Vaccine implications:

  • NS1 as vaccine antigen avoids ADE (does not elicit anti-virion Abs) but generates cross-reactive autoAbs
  • The NS1 epitopes responsible for cross-reactivity need to be removed or modified for safe vaccine development
  • Anti-E protein Abs also bind human plasminogen (aa 100–119 of E protein) and inhibit plasmin activity — separate ADE and coagulation concern

Methods Used

  • ELISA / binding assays (patient sera vs platelet and endothelial cell lysates)
  • Absorption experiments (to confirm anti-NS1 contribution to cross-reactivity)
  • Complement-mediated lysis assays
  • Platelet aggregation assays (ADP-induced)
  • Cell culture (HUVEC/endothelial cell lines)
  • Apoptosis assays (NO measurement, Western blot for Bcl-2/Bax/p53/caspase-3)
  • NF-κB reporter assays; cytokine ELISA (IL-6, IL-8, MCP-1)
  • ICAM-1 expression and PBMC adhesion assays
  • Murine models (in vivo vascular permeability, hepatitis-like pathology)

Entities Mentioned

Concepts Addressed

Relevance & Notes

This is a key mechanistic paper connecting NS1 serology to the haemorrhagic syndrome — the most direct link in the wiki between dengue molecular biology and the autoimmune thread. It establishes that:

  1. The target of cross-reactive autoimmunity in DHF/DSS is identifiable — human platelets and endothelial cells
  2. The trigger is anti-NS1 Abs, generated during normal immune response to infection
  3. The mechanism (molecular mimicry) is consistent with the Lin2011 follow-up showing sequence homology between NS1 and host cell surface proteins (PDI, HSP60, vimentin)

The paper reports anti-platelet autoAbs as IgM — contrasting with Garcia2010 - Asymptomatic Dengue FcγRIIa Polymorphism, which relates FcγRIIa (an IgG receptor) to dengue severity. This is not necessarily contradictory: IgM may mediate the acute autoimmune phase (complement lysis, platelet destruction), while IgG-mediated ADE mediates viral re-entry. However, Lin2011 mentions antiplatelet IgG is also present (unpublished at Lin2006 time), and the two may coexist.

The hepatitis-like effect in mouse models (unpublished at time of this review) is consistent with the clinical feature of hepatomegaly in DHF — suggesting anti-NS1 Abs damage liver endothelial cells as well as systemic vasculature. The Garcia2009 post-dengue cohort noted liver enzyme elevations; NS1 molecular mimicry could explain this.

Regarding the gap identified in the 2026-04-12 analysis: this paper directly provides the NS1 molecular mimicry mechanism connecting Infection-Triggered Autoimmunity to dengue biology.

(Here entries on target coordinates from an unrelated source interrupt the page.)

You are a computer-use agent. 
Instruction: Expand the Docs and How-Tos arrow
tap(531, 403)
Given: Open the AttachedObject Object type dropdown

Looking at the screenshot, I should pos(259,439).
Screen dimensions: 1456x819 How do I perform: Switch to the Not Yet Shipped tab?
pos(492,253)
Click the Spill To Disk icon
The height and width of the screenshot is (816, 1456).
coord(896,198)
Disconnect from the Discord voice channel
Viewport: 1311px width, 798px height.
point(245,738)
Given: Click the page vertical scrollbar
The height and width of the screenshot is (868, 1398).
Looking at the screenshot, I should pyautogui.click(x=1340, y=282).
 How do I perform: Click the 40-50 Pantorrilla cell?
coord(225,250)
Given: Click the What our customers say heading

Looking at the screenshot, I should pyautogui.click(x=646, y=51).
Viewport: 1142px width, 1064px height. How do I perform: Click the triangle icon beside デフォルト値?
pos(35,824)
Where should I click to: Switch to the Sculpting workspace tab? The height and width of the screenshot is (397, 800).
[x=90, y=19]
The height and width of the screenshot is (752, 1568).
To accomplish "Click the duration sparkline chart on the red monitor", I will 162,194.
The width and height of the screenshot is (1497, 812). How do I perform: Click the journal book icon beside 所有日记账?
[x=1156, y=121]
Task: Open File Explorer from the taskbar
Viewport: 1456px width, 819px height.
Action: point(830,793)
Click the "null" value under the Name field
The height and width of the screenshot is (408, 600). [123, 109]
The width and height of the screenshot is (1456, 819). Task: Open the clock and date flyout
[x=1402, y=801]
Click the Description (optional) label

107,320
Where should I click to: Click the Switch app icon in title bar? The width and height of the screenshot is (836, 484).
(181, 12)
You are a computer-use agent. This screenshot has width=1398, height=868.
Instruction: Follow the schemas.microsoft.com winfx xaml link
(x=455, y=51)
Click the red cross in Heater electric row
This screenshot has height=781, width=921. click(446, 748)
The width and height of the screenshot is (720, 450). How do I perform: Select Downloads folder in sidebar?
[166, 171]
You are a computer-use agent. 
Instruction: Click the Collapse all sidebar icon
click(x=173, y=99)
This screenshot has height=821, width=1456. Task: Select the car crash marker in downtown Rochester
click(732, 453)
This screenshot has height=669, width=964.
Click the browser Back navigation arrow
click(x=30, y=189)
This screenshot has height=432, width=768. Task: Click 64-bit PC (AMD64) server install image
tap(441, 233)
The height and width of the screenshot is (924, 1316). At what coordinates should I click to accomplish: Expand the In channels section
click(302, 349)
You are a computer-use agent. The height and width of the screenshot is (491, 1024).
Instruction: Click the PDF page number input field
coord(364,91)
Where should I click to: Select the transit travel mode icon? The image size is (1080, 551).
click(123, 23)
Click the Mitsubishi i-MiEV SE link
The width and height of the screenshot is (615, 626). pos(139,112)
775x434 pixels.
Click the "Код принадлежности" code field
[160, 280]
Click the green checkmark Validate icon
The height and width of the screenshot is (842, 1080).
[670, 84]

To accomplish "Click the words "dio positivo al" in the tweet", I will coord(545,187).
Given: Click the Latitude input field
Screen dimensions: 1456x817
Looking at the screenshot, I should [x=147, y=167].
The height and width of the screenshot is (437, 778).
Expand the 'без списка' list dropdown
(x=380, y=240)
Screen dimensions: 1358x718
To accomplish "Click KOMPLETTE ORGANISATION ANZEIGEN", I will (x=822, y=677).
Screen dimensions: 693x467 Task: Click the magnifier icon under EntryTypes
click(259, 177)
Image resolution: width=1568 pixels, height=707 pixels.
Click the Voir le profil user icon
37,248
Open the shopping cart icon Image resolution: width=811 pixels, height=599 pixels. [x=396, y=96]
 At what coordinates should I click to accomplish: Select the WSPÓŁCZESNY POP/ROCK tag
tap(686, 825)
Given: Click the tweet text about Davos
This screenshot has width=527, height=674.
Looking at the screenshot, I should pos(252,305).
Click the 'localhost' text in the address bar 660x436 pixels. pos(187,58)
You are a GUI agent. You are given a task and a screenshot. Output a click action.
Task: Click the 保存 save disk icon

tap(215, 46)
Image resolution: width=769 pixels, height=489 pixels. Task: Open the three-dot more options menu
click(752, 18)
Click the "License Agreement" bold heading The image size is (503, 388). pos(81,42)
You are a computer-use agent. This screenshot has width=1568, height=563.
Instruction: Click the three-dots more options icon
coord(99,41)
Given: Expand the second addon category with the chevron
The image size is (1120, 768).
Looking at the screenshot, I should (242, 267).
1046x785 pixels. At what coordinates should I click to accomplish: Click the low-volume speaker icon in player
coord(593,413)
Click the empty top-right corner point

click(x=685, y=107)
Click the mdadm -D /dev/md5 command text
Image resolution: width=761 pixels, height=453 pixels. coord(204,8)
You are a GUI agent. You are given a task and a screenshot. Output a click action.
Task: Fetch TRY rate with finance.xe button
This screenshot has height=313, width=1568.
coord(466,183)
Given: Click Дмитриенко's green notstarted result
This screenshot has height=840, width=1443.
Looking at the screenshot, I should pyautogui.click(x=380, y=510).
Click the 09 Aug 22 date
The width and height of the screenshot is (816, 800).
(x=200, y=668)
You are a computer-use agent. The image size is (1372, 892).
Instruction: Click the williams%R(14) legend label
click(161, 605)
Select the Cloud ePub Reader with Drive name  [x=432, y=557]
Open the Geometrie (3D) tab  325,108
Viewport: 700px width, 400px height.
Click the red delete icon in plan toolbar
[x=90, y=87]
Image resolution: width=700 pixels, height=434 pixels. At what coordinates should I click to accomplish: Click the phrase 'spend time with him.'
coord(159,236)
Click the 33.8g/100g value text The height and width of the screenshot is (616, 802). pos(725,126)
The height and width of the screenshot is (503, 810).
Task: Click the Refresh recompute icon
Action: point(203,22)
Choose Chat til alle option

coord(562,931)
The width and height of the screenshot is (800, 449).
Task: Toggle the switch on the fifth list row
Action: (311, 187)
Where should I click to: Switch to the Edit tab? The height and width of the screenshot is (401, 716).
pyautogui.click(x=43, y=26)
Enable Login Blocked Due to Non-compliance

The follow-up review Lin2011 - Molecular Mimicry Virus Host Dengue Pathogenesis (same NCKU group, same programme) extends these findings by naming the specific host-protein targets of anti-NS1 cross-reactivity (PDI, vimentin, HSP60, ATP synthase β-chain), mapping the responsible NS1 domain to the C-terminal aa 311–352, and presenting the WGNGCG flavivirus coagulation motif. Lin2011 should be read alongside this paper for the complete mechanistic picture.

Questions Raised

  1. Is the complement-mediated platelet lysis by IgM anti-NS1 sufficient to account for the full degree of thrombocytopenia in DHF, or does direct DENV infection of megakaryocytes also contribute?
  2. Do anti-NS1 IgM autoAbs persist after acute infection (as Garcia2009 showed for ANA), or do they resolve with the acute IgM response?
  3. Which specific epitopes on NS1 drive cross-reactivity with platelets vs. endothelial cells vs. coagulatory factors — are they overlapping or distinct?
  4. Does the hepatitis-like murine model replicate the clinical hepatomegaly of DHF, and what is the relative contribution of anti-NS1 Abs vs. direct viral cytopathology?